Drogas e criminalidade
No fundo, o que os governadores pediram ao presidente Michel Temer, e ao ministro da Justiça, Alexandre de Moraes, foram dois pontos: mais verba para segurança e o uso ostensivo das Forças Armadas no patrulhamento da região. Trocando em miúdos, eles querem uma guerra declarada ao livre comércio das drogas no Brasil.
“Toda a situação prisional brasileira, a violência no Brasil, todo mundo sabe que vem do tráfico de drogas. E essa droga entra pelos nossos Estados”, afirmou, sem meias palavras, o governador Confúcio Moura, de Rondônia. “A única solução é o Exército na fronteira. Pedimos a presença do Exército nas fronteiras”, defendeu.
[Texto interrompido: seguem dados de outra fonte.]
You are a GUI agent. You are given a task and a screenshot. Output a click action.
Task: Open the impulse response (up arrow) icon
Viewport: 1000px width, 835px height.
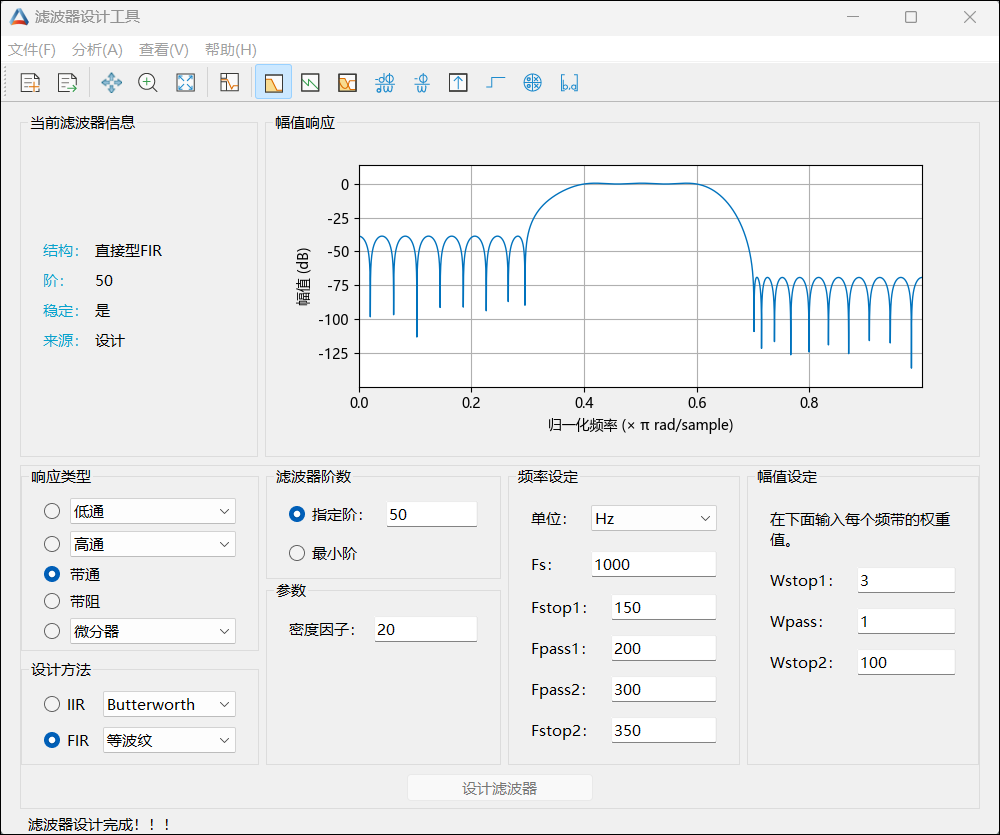point(458,83)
A ajuda incluiria também o uso da Força Nacional. “A Força Nacional atuaria mais no auxílio à segurança urbana, na inteligência e no combate ao crime. Porque se a gente atua no sistema prisional e nas áreas de circulação e entrada da droga no país, você vai ter um reflexo nos centros urbanos”, diz Waldez Góes.
O governador amapaense defende ainda a necessidade de adoção de um plano de desenvolvimento econômico paralelo às ações policiais e do Exército. “Quando se intervém nessas áreas que possuem relações econômicas ilegais, é preciso oferecer alternativas a um número significativo de pessoas da sociedade que são atraídas por estas organizações criminosas. De um lado se vem com o policiamento mais ostensivo e de outro com as medidas e políticas de desenvolvimento, alternativas para quem está em sociedade e no sistema prisional”, afirma.
Os nove estados assinaram o termo e esperam agora que a Presidência da República também assuma algumas despesas, como o pagamento de diárias para PMs que fizerem patrulhamento nas ruas. “Não temos condição de manter essas despesas sozinho. Estamos diante de uma situação de emergência, precisamos de recursos”, pediu Confúcio Moura, de Rondônia. “A crise é desafiadora e exige uma mobilização nacional. Isso tem de ser tratado como segurança nacional”, endossa Waldez Góes, do Amapá.